* Task brief: Every record needs to be set down again without a single difference.

Start of Records to process

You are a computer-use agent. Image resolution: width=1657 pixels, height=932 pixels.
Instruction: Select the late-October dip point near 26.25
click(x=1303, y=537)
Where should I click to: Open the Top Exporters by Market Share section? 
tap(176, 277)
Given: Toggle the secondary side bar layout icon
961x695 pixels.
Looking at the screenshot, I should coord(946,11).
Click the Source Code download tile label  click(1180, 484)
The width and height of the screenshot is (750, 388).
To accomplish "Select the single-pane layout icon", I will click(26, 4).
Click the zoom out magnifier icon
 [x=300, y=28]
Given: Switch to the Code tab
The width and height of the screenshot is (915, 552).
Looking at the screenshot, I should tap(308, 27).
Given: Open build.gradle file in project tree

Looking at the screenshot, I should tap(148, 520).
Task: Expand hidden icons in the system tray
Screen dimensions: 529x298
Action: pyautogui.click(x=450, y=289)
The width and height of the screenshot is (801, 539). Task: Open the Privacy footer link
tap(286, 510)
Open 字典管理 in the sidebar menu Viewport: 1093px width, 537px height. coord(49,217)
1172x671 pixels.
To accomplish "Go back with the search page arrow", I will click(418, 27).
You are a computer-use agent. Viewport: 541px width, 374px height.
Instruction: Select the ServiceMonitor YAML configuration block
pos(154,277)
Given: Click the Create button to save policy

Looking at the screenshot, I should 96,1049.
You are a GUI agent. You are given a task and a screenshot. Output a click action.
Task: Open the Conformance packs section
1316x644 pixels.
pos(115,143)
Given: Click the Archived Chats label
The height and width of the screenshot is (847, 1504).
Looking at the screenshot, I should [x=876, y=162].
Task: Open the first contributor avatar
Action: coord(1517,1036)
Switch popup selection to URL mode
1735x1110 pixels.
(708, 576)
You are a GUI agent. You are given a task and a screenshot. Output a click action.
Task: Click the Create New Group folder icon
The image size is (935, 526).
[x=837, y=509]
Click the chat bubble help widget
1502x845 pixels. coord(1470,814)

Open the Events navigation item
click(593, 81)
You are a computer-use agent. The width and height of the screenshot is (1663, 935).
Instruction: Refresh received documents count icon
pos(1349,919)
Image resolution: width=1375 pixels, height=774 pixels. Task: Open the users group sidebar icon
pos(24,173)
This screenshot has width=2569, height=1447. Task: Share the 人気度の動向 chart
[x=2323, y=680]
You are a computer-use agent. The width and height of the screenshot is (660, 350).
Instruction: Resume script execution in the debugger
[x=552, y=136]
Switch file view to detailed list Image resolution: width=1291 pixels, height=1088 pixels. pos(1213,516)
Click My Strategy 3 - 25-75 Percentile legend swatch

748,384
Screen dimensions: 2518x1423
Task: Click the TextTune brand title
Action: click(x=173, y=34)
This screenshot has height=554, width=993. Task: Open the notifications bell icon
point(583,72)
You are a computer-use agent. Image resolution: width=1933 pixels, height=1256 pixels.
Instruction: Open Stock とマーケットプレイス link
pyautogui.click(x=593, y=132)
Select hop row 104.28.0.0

End of Records to process

* The answer:
You are a computer-use agent. Image resolution: width=1657 pixels, height=932 pixels.
Instruction: Select the late-October dip point near 26.25
click(x=1303, y=537)
Where should I click to: Open the Top Exporters by Market Share section? 
tap(176, 277)
Given: Toggle the secondary side bar layout icon
961x695 pixels.
Looking at the screenshot, I should coord(946,11).
Click the Source Code download tile label  click(1180, 484)
The width and height of the screenshot is (750, 388).
To accomplish "Select the single-pane layout icon", I will click(26, 4).
Click the zoom out magnifier icon
 [x=300, y=28]
Given: Switch to the Code tab
The width and height of the screenshot is (915, 552).
Looking at the screenshot, I should tap(308, 27).
Given: Open build.gradle file in project tree

Looking at the screenshot, I should tap(148, 520).
Task: Expand hidden icons in the system tray
Screen dimensions: 529x298
Action: pyautogui.click(x=450, y=289)
The width and height of the screenshot is (801, 539). Task: Open the Privacy footer link
tap(286, 510)
Open 字典管理 in the sidebar menu Viewport: 1093px width, 537px height. coord(49,217)
1172x671 pixels.
To accomplish "Go back with the search page arrow", I will click(418, 27).
You are a computer-use agent. Viewport: 541px width, 374px height.
Instruction: Select the ServiceMonitor YAML configuration block
pos(154,277)
Given: Click the Create button to save policy

Looking at the screenshot, I should 96,1049.
You are a GUI agent. You are given a task and a screenshot. Output a click action.
Task: Open the Conformance packs section
1316x644 pixels.
pos(115,143)
Given: Click the Archived Chats label
The height and width of the screenshot is (847, 1504).
Looking at the screenshot, I should [x=876, y=162].
Task: Open the first contributor avatar
Action: coord(1517,1036)
Switch popup selection to URL mode
1735x1110 pixels.
(708, 576)
You are a GUI agent. You are given a task and a screenshot. Output a click action.
Task: Click the Create New Group folder icon
The image size is (935, 526).
[x=837, y=509]
Click the chat bubble help widget
1502x845 pixels. coord(1470,814)

Open the Events navigation item
click(593, 81)
You are a computer-use agent. The width and height of the screenshot is (1663, 935).
Instruction: Refresh received documents count icon
pos(1349,919)
Image resolution: width=1375 pixels, height=774 pixels. Task: Open the users group sidebar icon
pos(24,173)
This screenshot has width=2569, height=1447. Task: Share the 人気度の動向 chart
[x=2323, y=680]
You are a computer-use agent. The width and height of the screenshot is (660, 350).
Instruction: Resume script execution in the debugger
[x=552, y=136]
Switch file view to detailed list Image resolution: width=1291 pixels, height=1088 pixels. pos(1213,516)
Click My Strategy 3 - 25-75 Percentile legend swatch

748,384
Screen dimensions: 2518x1423
Task: Click the TextTune brand title
Action: click(x=173, y=34)
This screenshot has height=554, width=993. Task: Open the notifications bell icon
point(583,72)
You are a computer-use agent. Image resolution: width=1933 pixels, height=1256 pixels.
Instruction: Open Stock とマーケットプレイス link
pyautogui.click(x=593, y=132)
Select hop row 104.28.0.0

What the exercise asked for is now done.